→ **PROBLEM DETAILS**
Rewrite the part of the listing that opens with the line containing "Viewport: 1089px width, 582px" and closes with the line containing "504x547 pixels. (x=152, y=13)", changing "Messenger" to "Chat" and keeping everything else the same.

→ **MATERIAL PROVIDED**
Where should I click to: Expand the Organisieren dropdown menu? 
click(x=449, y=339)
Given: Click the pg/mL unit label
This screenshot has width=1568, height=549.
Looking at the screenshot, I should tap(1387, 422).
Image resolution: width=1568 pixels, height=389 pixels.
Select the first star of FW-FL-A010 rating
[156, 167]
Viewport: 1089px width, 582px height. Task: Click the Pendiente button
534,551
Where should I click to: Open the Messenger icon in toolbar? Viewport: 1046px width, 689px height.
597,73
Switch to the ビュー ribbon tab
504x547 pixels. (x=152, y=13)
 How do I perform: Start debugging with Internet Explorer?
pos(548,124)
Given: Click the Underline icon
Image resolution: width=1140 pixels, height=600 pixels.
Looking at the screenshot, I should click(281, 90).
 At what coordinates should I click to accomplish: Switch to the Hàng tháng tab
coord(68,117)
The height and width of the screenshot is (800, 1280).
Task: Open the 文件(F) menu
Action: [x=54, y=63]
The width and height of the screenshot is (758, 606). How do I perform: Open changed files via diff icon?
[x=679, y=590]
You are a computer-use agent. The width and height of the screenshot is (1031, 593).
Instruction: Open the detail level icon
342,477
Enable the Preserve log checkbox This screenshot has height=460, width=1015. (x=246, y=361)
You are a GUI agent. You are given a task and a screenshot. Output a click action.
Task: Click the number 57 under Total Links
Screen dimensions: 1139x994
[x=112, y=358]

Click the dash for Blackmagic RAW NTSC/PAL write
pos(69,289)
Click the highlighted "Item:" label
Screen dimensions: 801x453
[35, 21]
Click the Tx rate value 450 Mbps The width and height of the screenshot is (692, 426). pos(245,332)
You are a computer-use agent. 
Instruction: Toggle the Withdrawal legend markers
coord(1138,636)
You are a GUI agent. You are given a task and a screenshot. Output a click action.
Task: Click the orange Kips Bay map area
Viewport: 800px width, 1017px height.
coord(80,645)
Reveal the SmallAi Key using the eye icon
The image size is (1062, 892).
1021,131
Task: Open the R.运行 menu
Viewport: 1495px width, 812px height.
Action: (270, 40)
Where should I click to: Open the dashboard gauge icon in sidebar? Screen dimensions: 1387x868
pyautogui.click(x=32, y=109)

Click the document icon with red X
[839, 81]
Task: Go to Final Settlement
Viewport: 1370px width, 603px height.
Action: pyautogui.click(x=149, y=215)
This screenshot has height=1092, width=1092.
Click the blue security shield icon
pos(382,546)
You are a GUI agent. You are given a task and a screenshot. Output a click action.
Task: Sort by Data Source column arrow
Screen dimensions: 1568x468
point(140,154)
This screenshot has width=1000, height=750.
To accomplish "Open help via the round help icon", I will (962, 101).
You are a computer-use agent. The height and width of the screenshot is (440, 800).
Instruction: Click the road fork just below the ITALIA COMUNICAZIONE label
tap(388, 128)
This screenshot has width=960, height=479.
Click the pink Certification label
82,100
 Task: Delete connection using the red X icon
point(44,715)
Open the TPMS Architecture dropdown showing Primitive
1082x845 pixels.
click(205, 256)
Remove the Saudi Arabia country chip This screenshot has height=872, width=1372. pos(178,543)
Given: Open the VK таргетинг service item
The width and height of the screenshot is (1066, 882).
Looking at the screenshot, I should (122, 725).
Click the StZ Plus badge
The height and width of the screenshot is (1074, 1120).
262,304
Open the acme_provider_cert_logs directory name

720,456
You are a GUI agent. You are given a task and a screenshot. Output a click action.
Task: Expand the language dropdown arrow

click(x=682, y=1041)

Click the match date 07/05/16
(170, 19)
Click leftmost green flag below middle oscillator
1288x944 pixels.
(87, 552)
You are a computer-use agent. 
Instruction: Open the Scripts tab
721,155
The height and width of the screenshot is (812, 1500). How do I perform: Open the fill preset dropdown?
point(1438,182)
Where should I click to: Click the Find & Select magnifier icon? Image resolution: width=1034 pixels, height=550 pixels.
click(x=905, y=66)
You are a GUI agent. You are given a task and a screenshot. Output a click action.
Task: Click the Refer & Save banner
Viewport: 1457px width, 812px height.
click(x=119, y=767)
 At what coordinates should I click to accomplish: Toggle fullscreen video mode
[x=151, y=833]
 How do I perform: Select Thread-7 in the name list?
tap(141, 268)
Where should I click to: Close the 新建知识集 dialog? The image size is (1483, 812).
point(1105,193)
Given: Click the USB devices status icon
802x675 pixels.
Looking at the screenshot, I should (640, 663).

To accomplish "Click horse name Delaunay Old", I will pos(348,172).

→ **RESPONSE TO THE EXERCISE**
Viewport: 1089px width, 582px height. Task: Click the Pendiente button
534,551
Where should I click to: Open the Chat icon in toolbar? Viewport: 1046px width, 689px height.
597,73
Switch to the ビュー ribbon tab
504x547 pixels. (x=152, y=13)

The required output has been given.